De son côté, la chef péquiste Pauline Marois s'est dite profondément choquée, et a dit considérer que le maire Vaillancourt "devrait se retirer de ses fonctions", le temps qu'une enquête fasse la lumière sur toute cette histoire.
"Il serait préférable que les élus dénoncent sur-le-champ" ce genre de gestes lorsqu'ils en sont témoins, a-t-elle ajouté, réclamant à nouveau une commission d'enquête sur le monde de la construction et le financement des partis politiques.

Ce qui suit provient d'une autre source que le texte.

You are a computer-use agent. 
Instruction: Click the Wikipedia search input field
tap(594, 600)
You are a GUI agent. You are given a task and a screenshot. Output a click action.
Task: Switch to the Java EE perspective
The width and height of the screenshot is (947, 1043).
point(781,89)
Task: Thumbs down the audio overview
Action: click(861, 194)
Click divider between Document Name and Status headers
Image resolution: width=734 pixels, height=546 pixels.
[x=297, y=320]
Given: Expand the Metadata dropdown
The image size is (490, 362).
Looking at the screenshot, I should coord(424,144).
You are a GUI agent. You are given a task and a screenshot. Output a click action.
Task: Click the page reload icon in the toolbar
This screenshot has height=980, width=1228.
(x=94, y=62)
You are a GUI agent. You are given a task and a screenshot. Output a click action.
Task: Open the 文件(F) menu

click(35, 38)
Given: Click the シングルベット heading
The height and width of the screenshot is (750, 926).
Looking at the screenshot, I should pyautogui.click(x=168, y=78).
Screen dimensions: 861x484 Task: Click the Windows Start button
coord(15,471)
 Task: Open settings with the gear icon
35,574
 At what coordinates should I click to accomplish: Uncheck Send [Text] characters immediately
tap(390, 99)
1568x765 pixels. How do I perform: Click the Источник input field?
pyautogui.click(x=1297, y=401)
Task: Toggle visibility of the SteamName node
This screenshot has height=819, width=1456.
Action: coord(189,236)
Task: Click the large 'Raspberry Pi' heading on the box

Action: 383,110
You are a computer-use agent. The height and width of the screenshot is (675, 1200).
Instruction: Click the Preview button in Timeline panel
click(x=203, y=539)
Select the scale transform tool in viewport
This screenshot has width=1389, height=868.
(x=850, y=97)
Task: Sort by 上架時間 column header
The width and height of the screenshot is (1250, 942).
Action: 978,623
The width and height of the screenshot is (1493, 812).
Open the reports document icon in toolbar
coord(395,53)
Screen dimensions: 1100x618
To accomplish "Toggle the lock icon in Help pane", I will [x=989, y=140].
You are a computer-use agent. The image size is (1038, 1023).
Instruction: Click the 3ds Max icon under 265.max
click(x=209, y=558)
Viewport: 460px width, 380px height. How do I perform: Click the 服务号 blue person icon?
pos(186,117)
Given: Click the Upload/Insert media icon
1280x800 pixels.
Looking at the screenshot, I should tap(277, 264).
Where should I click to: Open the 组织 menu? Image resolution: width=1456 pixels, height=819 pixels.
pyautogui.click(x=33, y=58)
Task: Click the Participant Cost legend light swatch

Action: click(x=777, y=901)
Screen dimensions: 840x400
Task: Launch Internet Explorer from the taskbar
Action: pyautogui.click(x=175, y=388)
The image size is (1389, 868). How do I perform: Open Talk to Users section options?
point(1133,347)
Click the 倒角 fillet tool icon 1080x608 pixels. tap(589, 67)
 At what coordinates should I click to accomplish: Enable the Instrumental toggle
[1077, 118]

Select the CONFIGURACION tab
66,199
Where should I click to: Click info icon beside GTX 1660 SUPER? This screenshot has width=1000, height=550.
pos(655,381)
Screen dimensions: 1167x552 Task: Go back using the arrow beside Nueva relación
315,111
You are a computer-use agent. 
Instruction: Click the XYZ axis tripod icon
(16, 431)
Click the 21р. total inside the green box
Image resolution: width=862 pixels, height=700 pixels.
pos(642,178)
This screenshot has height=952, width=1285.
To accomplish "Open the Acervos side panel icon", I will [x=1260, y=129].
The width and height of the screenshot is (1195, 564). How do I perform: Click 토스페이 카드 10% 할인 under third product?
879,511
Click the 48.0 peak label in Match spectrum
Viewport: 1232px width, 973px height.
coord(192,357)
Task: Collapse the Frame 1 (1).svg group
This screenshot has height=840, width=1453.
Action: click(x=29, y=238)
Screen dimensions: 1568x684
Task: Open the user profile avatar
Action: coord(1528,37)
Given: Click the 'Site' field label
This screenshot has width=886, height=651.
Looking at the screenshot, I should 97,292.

D'ailleurs, mercredi, l'opposition péquiste reviendra à la charge avec une motion en ce sens qui sera débattue à l'Assemblée nationale.
Quant au fait de savoir si M. Auclair était toujours digne de siéger à l'Assemblée nationale, Mme Marois n'a pas voulu se prononcer.
La ministre Michelle Courchesne, députée de Fabre et responsable de Laval, a dit, la voix chevrotante, qu'elle était "tellement choquée" par les faits, qu'elle a qualifiés d'"extrêmement troublants".
Alain Paquet, député de Laval-des-Rapides, a dit que jamais on ne lui avait "offert quoi que ce soit". Si on lui avait offert de l'argent, il l'aurait refusé, car l'intégrité est une valeur "non négociable".
Quant à lui, Guy Ouellette, député de Chomedey et ancien enquêteur à la Sûreté du Québec, a dit n'avoir jamais eu d'offre de ce genre, mais que "si j'avais été placé dans une situation particulière, c'est sûr que je l'aurais dénoncée sur-le-champ".
Le Bloc québécois a indiqué avoir questionné ses députés de la région de Laval afin de s'assurer qu'ils n'avaient pas eux aussi été approchés par M. Vaillancourt, et le parti s'est dit satisfait des réponses obtenues puisque tous ont affirmé que ce n'était pas le cas.
Le parti a par ailleurs martelé qu'il avait entièrement confiance en Serge Ménard.